I’m very interested in the role of TV-watching in our happiness. After all, after sleeping and work, it’s the biggest consumer of the world’s time.
So I was interested to see that new research suggests that for couples who don’t have lots of mutual friends, watching the same TV show (or reading the same book or going to the same movie) can help both people feel that they inhabit in the same social world.
It turns out that couples who have lots of mutual friends tend to have the strongest bonds, and for those who don’t have a lot of mutual friends, having “shared media experiences” helps them to feel connected.
This rang true for me. My husband Jamie and I have some mutual friends, but our social worlds don’t overlap extensively. Years ago, we both worked at the Federal Communications Commission, and I remember how much fun it was when we knew so many people in common.
We do have the habit of choosing shows to watch together, and it really is an activity that draws us closer. For instance, we’ve watched Transparent, Game of Thrones, The Wire, Lost, The Shield.
I bet this finding is true for non-romantic relationships, too. With my daughters, I’ve watched The Office (American version), Friends (yes, questionable judgment on my part, it’s raunchier than I remembered), The Mindy Project, SuperStore. And I’ve heard of offices that have a specific “office show” that people watch and discuss. It gives everyone something to talk about — and a form of unhurtful gossip — apart from work.

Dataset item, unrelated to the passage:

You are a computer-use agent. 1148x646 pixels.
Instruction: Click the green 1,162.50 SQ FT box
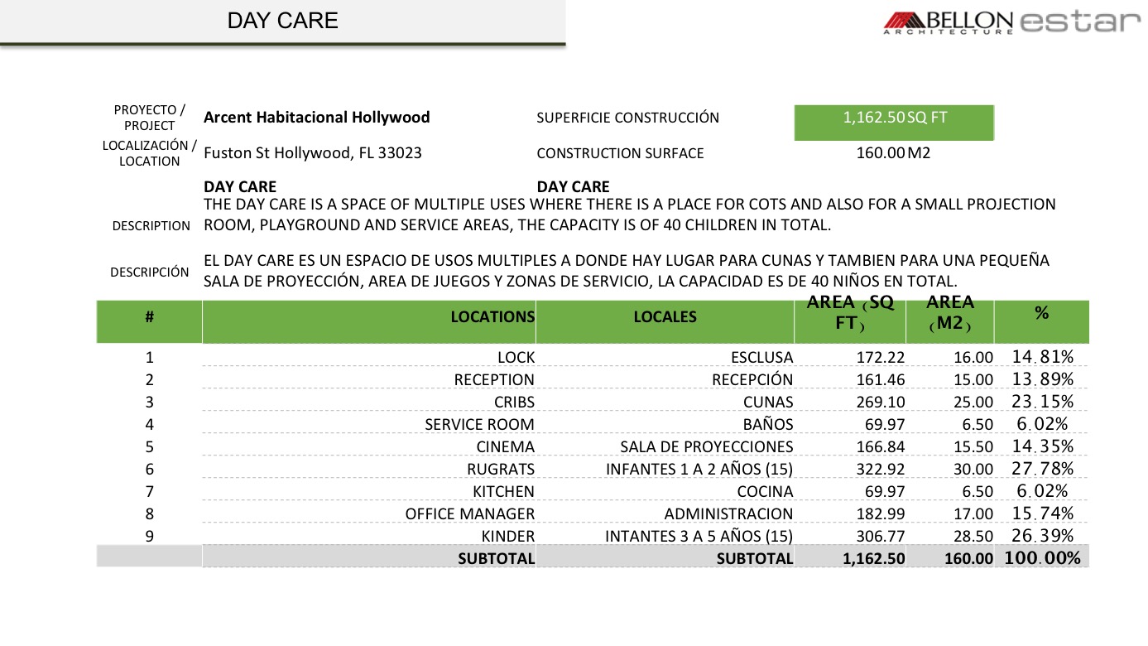point(894,122)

I love to read, and I like reading in a room where someone else is reading, but it’s true that this activity has never seemed as…companionable…as watching the same TV show or movie. We’re not inhabiting the same inner world, we’re not reacting to the same material at the same time.
I always felt a bit guilty about watching these TV shows with my husband — shouldn’t we be doing something else? But now I recognize that it’s a valuable, relationship-strengthening activity.